Once I got acclimated a bit, I’d occasionally recognize other new mommies who had that same look in their eyes that I’d overcome so recently: the desperation borne of sleep deprivation and loneliness that can befall a new suburban mom.  And next thing you know I’d be sending them an email with all of the activities that I’d managed to find for moms and infants. Later, I wrote a summertime newsletter for a local moms group, including a huge list of local playgrounds along with all sorts of free or cheap summer activities that were great for the infant-toddler-preschool set. I’d gradually realized that there is tons to do in the Capital District, but that a lot of stuff isn’t well advertised. Years later, a few moms told me that they still used the lists.   Often I groused that someone should do a website or something.  But by that time I’d been sucked into so many volunteer activities that I was just hoping that someone else would do it.

So, today, I’ve got a big girl in second grade and a little girl finishing up nursery school.  Once again, I’m finding it difficult to find out what’s happening.  My big girl has gotten shut out of scouts, sports, and a camp because I didn’t know how and when I needed to sign her up.  Now, let me be clear about this:  I am not the kind of mother who has her children enroll in Spanish class and piano lessons and phonics tutoring and soccer so that someday her child will be accepted into an Ivy League school.

[Stored data entries]
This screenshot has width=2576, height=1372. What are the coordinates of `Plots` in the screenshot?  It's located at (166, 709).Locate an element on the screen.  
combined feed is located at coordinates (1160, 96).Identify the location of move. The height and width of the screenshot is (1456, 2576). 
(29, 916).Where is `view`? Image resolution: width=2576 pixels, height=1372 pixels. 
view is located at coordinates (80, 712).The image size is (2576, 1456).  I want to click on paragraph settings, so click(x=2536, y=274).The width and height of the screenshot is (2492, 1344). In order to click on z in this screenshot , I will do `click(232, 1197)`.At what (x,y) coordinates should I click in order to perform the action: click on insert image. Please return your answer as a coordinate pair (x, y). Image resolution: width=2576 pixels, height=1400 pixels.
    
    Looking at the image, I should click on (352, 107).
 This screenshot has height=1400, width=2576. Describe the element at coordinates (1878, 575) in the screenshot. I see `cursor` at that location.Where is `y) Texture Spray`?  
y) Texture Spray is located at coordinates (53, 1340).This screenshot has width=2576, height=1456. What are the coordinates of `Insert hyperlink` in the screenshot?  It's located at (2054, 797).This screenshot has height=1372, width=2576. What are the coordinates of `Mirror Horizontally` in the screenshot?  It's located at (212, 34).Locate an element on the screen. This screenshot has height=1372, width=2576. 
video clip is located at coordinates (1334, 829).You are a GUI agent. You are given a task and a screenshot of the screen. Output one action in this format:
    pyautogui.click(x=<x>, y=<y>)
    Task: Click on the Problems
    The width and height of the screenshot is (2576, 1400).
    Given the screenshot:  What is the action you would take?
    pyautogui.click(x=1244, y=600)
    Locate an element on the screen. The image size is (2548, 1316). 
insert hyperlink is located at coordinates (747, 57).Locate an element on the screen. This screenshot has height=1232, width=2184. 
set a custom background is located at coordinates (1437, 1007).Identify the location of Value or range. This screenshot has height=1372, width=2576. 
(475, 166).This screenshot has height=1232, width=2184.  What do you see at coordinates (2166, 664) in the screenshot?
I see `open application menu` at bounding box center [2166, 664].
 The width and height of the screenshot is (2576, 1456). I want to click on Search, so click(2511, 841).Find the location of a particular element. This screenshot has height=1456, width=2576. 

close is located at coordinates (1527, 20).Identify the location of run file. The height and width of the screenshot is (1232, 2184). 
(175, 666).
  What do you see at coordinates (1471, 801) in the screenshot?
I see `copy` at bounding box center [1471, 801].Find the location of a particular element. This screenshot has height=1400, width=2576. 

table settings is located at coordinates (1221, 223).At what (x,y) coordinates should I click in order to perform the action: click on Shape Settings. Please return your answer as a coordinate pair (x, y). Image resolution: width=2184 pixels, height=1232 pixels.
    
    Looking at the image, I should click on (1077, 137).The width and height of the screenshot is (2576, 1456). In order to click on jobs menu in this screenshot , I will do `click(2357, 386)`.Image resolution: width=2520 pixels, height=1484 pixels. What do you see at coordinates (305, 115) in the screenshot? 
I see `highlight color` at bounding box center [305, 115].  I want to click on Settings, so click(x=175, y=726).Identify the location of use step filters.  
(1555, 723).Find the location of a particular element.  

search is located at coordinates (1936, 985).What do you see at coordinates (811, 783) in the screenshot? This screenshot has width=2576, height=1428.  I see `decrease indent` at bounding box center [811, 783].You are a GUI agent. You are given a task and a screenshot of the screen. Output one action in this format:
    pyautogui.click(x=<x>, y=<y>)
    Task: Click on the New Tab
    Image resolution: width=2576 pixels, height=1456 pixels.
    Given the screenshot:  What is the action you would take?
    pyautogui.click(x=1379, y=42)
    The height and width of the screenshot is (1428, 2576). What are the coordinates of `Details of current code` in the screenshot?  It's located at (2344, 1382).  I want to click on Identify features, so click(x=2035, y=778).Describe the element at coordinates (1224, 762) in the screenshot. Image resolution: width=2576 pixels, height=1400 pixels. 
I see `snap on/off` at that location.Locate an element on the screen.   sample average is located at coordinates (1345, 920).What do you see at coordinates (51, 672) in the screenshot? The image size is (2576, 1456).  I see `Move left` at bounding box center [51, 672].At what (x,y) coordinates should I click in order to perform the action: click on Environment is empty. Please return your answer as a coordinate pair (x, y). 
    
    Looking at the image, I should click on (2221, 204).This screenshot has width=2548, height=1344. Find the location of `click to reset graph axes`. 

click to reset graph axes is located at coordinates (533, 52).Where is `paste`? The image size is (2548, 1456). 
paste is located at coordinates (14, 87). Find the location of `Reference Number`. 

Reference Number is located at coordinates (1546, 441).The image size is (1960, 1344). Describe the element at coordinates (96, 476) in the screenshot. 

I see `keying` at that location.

**TASKS:**
**A.** Answer these questions from the passage about finding activities for kids:
(i) What did the writer later put together for a local moms group?
(ii) What grade is the writer's big girl in?
(iii) What has the big girl been shut out of?
**B.** Please output the stretch of the passage about finding activities for kids from "So, today, I’ve" through "Ivy League school.".
**C.** Write the next part of the passage about finding activities for kids, picking up after its last sentence.

**TASK RESULTS:**
**A.**
(i) A summertime newsletter
(ii) Second grade
(iii) Scouts, sports, and a camp

**B.**
So, today, I’ve got a big girl in second grade and a little girl finishing up nursery school.  Once again, I’m finding it difficult to find out what’s happening.  My big girl has gotten shut out of scouts, sports, and a camp because I didn’t know how and when I needed to sign her up.  Now, let me be clear about this:  I am not the kind of mother who has her children enroll in Spanish class and piano lessons and phonics tutoring and soccer so that someday her child will be accepted into an Ivy League school.

**C.**
I am the kind of mother who lets her three-year-old wear the same two pairs of footie pajamas to nursery school for three months in a row, a mother who looks on complacently as her child finds unintended and slightly dangerous uses for playground equipment, a mother who is not above scooping the top layer of snack debris from the car floor if we’ve reached a Snack Crisis.  But I want my kids to have fun, to do some activities that they enjoy, hopefully even find something — a sport, or something artistic, or some sort of community service that they can be passionate about. So I just don’t want to, you know, have them miss out on fun stuff because I’m not with-it enough to know about them.  I thought that I’d try to find as many activities as I can and put them in one place.

I’m hoping that if enough people think is useful, they’ll help me so that we can get tons of stuff, and then I won’t have to complain about how hard it is to find all of the fun stuff to do in the Capital District. Because we can all find it right here.

Update:

As of Fall 2013, I have an 11-year-old 6th grader, M, and a 9-year-old 3rd grader, J. You’ll notice that I generally don’t show their faces. When I started the blog, I was trying to stay semi-anonymous, and avoiding our last name, using the girls’ initials, and only showing long-ago photos or photos of the girls from behind was all part of that. I’m less anonymous now, but it’s become a bit of a tradition at this point. Speaking of tradition, at some point my husband acquired the name Cute W.

I’m editor at KidsOutAndAbout.com, so you’ll see plenty of linking back and forth. Since starting the blog I’ve branched out with more writing in other places, and I aspire to add links to those for you. I’ll get to it one of these days. I also aspire to collect favorite posts. . . .

I answered some FAQs on my 1-year blogiversary.

I explained a little bit more about Capital District Fun and KidsOutAndAbout.com in this post.

There’s a Capital District Fun Facebook Page.

I reluctantly began Tweeting, and then, honestly? I like it. Right now I’m better at reading other people’s Tweets than coming up with anything clever on my own.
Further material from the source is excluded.